Recopiez à l'identique le passage du texte sur le massif des Écrins allant de « Le massif des Écrins opère » à « son identité propre. ».

------ Texte fourni ------

Étendu sur plus de 270 000 ha et s’élevant de 667 à 4 102 m, le massif des Écrins est un massif de haute montagne à la fois vaste et vertical. Sous influences méditerranéenne au Sud et continentale au Nord, coiffé de hauts sommets aux flancs couverts de neiges éternelles miroitant entre des faces vertigineuses, ce massif et les vallées qui l’incisent sont, depuis la préhistoire, occupés par les hommes. Au fil du temps, ceux-ci les ont façonnés en une mosaïque de paysages, où chacun est à la fois influent et dépendant de son milieu.

 

Le massif des Écrins opère la transition entre les Alpes du Nord et celles du Sud, entre la chaîne centrale des Alpes françaises et les Préalpes. Cette particularité fonde un territoire d’une grande diversité, où chaque vallée possède son identité propre.

 

Le cœur du massif est âpre, sévère même, mais aussi porteur de valeurs universelles comme l’humilité, l’effort, le travail, l’humanisme, la solitude, la conquête et le plaisir. Cette rudesse contraste avec les grandes vallées ensoleillées du bassin durancien.

 

 

Un territoire aux multiples identités

 

 

 

Passer le col du Lautaret, grandiose dans son face-à-face avec la Meije et voie de passage historique, quitter la Haute Romanche et basculer dans l’air sec et limpide de la Guisane, c’est entrer pleinement en République des Escartons. Le mélèze règne en maître dans le Briançonnais où l’on vante trois cents jours de soleil par an.

------ Entrées ------

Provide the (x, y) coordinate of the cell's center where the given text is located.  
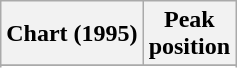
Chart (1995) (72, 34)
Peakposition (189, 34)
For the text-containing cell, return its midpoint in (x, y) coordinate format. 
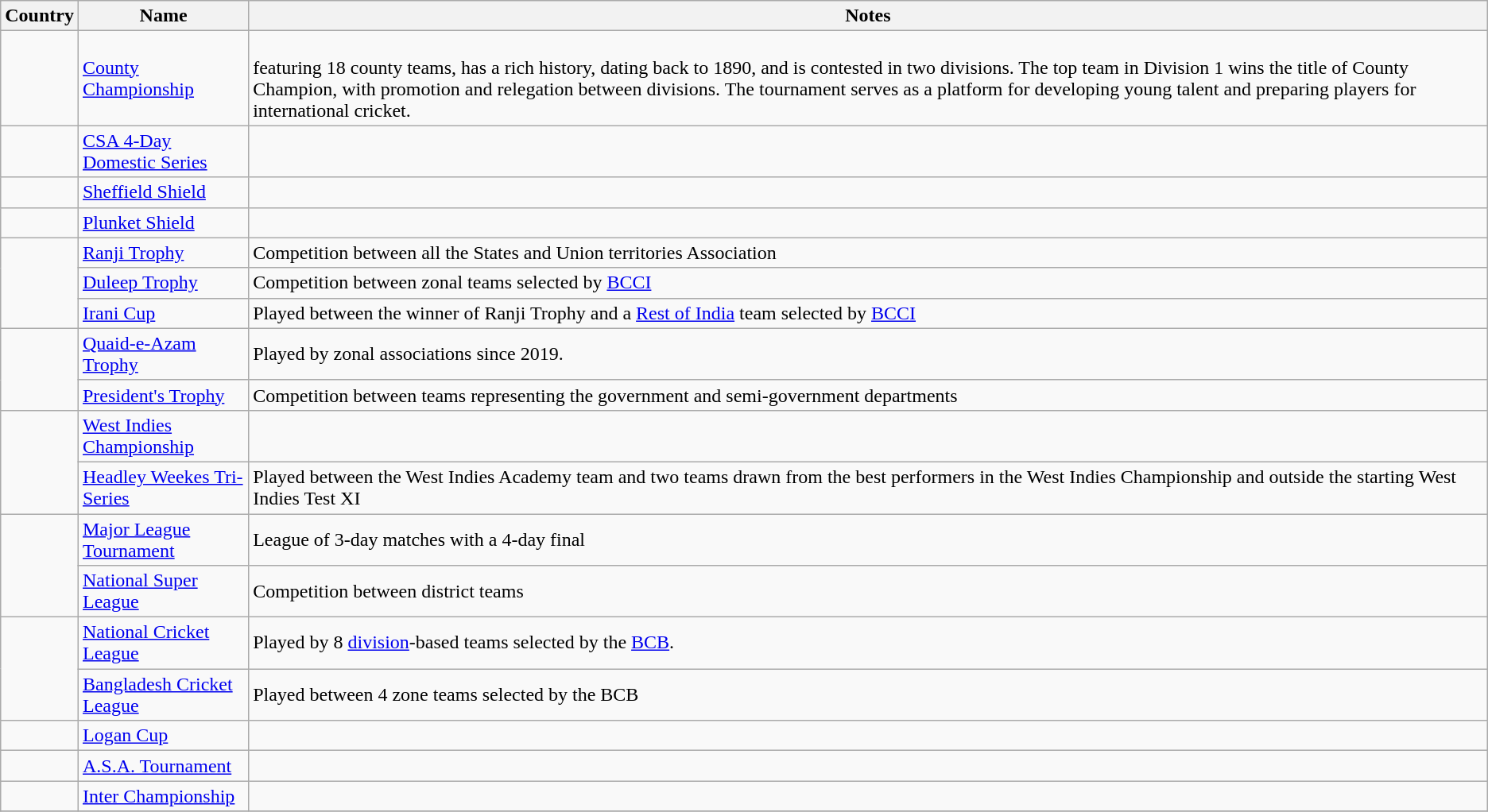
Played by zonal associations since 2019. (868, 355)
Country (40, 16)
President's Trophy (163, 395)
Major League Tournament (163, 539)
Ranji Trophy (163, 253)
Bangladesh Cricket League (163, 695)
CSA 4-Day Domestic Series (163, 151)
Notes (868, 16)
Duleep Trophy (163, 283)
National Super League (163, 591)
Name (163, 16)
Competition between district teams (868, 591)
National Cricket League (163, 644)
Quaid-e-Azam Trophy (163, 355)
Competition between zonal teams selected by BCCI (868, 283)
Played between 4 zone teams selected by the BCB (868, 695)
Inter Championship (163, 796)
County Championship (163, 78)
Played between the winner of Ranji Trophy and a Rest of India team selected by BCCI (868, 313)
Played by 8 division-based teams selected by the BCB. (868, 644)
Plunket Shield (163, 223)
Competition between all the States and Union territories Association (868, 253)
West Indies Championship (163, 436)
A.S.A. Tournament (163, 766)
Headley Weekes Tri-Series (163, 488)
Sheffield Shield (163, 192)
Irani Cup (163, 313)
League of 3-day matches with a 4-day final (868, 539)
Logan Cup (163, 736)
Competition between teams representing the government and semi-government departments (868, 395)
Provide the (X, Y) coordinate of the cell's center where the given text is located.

------

◆ **Réponse attendue**
Le massif des Écrins opère la transition entre les Alpes du Nord et celles du Sud, entre la chaîne centrale des Alpes françaises et les Préalpes. Cette particularité fonde un territoire d’une grande diversité, où chaque vallée possède son identité propre.